Cette boîte carrée avec un écran et un clavier minuscules, que l’on reliait au téléphone (fixe évidemment) pour consulter toutes sortes de services. Quelqu’un se souvient encore ce de petit sifflement du téléphone, signal attendu pour presser le bouton connexion et découvrir des « images » en noir et blanc formées sur un écran de 25 lignes de 40 caractères ? Technophiles des années 80, vous vous rappelez du format de composition des images dénommé Vidéotex. Dans ces années-là on pouvait lire Vidéotex magazine. Il y avait le « 11 », l’annuaire gratuit pendant les trois premières minutes. Et puis surtout, il y avait les jeux et messageries dites « roses », 3615 Ulla, Aline et autres Maud, qui occupaient nos soirées à draguer d’improbables créatures sur un écran qui ne pouvait afficher que de vagues silhouettes. Les factures téléphoniques (on payait très cher le téléphone fixe en ce temps-là) explosaient à la fois le compte en banque et les relations conjugales.
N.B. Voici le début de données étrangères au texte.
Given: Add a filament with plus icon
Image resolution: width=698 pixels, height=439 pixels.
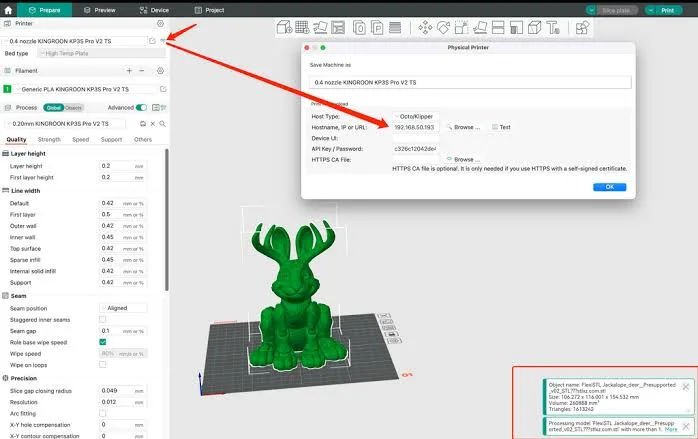Looking at the screenshot, I should [x=129, y=71].
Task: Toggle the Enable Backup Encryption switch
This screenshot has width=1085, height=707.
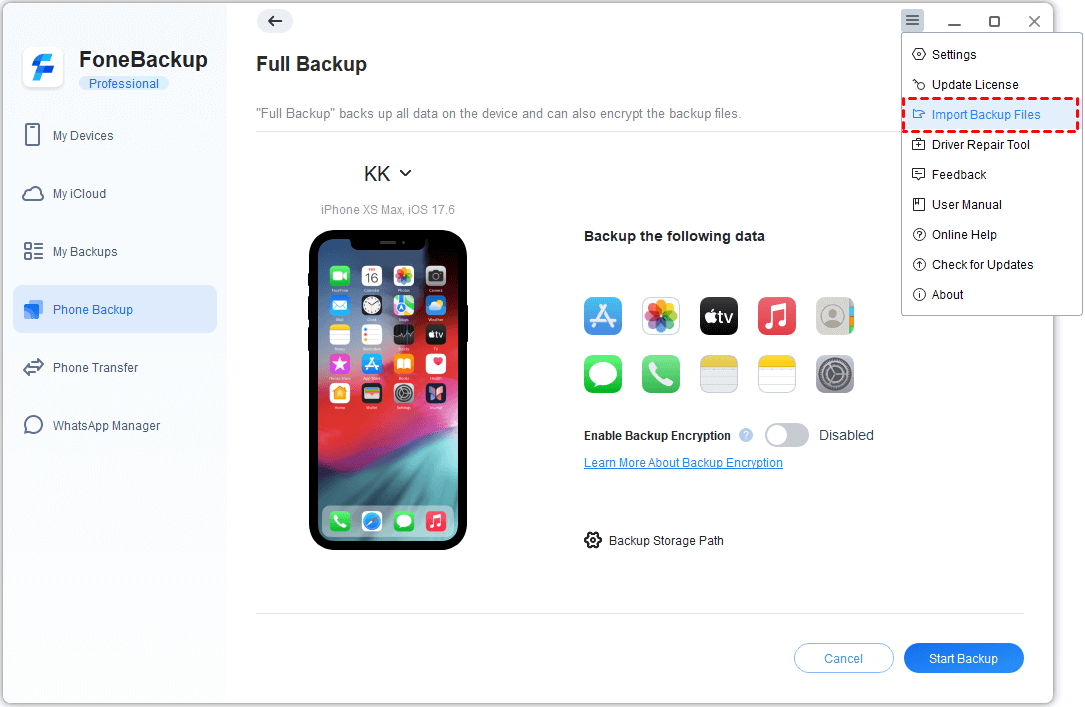Action: click(x=787, y=435)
Il y avait beaucoup d’argent dans la Télématique (c’était le nom officiel). La presse, même la plus conservatrice, ne rechignait pas à ouvrir des 3615 dans lesquels il y avait quasiment toujours une messagerie « rose ». Xavier Niel a commencé sa fortune dans ce secteur.
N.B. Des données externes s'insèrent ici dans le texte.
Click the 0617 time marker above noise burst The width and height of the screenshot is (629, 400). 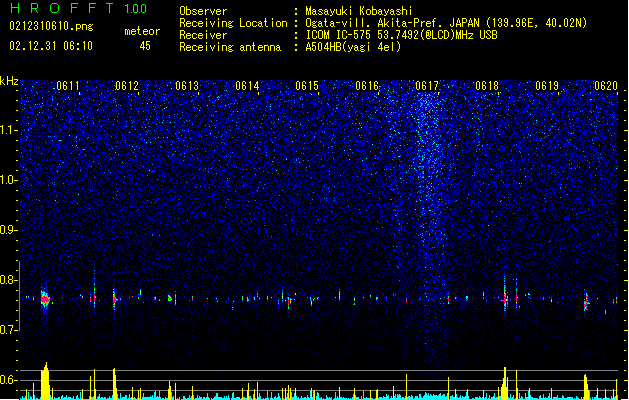pyautogui.click(x=427, y=86)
Evidemment, cet objet très français et donc très centralisé (le minitel n’était qu’un terminal) n’a pas survécu au XXIè siècle. Il a été balayé par Internet.
3615 Monique, la série pour comprendre la télématique
Le film de David Fincher, Socials Networks, aide à comprendre l’histoire de Facebook et de Mark Zuckerberg. De la même manière, 3615 Monique éclaire cette période si particulière du Minitel dans la France des années 80.
C’est l’histoire de trois étudiants aux profils très opposés qui comprennent le potentiel du Minitel, révolutionnaire pour l’époque, en particulier en matière de désinhibition sexuelle. Ils créent une start-up avant l’heure sur la base d’une idée simple : l’économie du sexe fait toujours bon ménage avec la technologie. Grâce au minitel le tchat érotique rencontrait un besoin important dans une époque encore pas tout à fait libérée.
La série est légère et drôle mais raconte en même temps ce qu’était la France de l’époque et son passage du giscardisme au mitterrandisme. La saison 1 est un petit bonbon acidulé, comme ceux que vendaient encore les ouvreuses dans les cinémas d’autrefois. La saison 2 arrive en décembre 2022. Ne la manquez pas.